The course of Stellar and Galactic Astronomy takes the students into a journey through the Universe from the smallest scale of elementary particles to the largest observable structures, the emphasis being put on stars, galaxies and cosmology. It presents the currently favored paradigm: the story of a 14 billion-years-old expanding Universe, born in the so-called Big Bang, dominated by mysterious dark energy and dark matter complemented by far less abundant but critically important ordinary matter, enabling star formation and planet formation to happen. It features the main observational discoveries that, coupled to theoretical knowledge, led to this fascinating and surprising picture. The course shows why stars and galaxies emerged from the originally hot and nearly homogeneous Universe, how they are born, how they evolve, how they die.

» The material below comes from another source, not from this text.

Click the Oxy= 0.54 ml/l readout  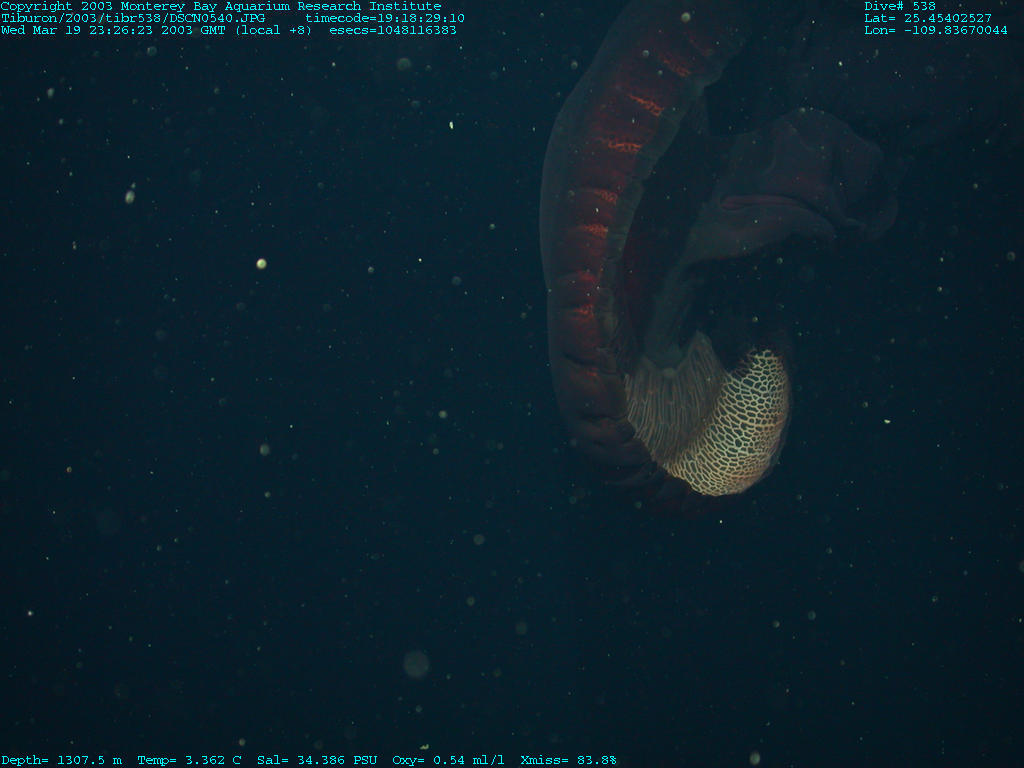click(448, 760)
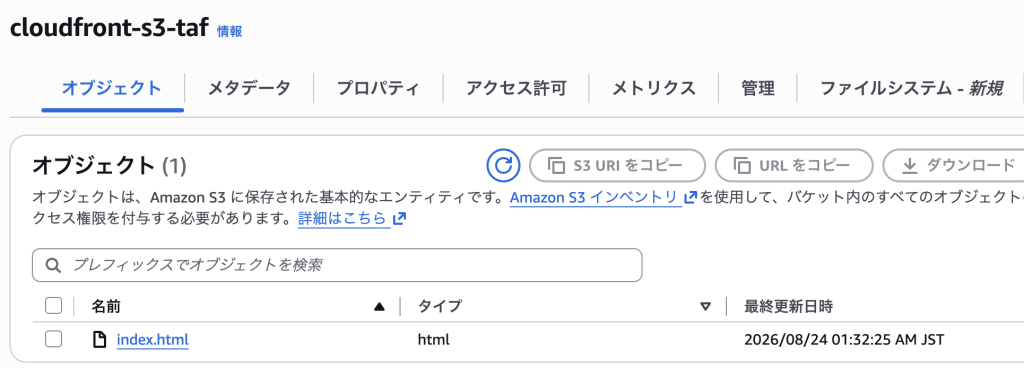This screenshot has height=368, width=1024.
Task: Open the プロパティ tab
Action: click(x=378, y=88)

The course puts forward the concept of scientific theory, its predictive power, as well as its possible falsification by observational discovery. It exposes the Universe as the largest laboratory in which most extreme conditions are met. It illustrates how the astronomical observation acts as a strong driver for technology development. But it also attempts to present astronomy, astrophysics and cosmology not only as pure sciences but also as part of the human culture with strong influence on philosophy and psychology, demonstrating what connects stars and galaxies to emergence of planets, life and our existence, what sets our place and time. The course also aims at displaying the images of the Universe as a deep, and largely unexploited, source for artistic inspiration.
The course is intended for non-science majors and doesn’t involve any use of math. It makes extensive use of astronomy images and animations. It reserves ample time for discussions.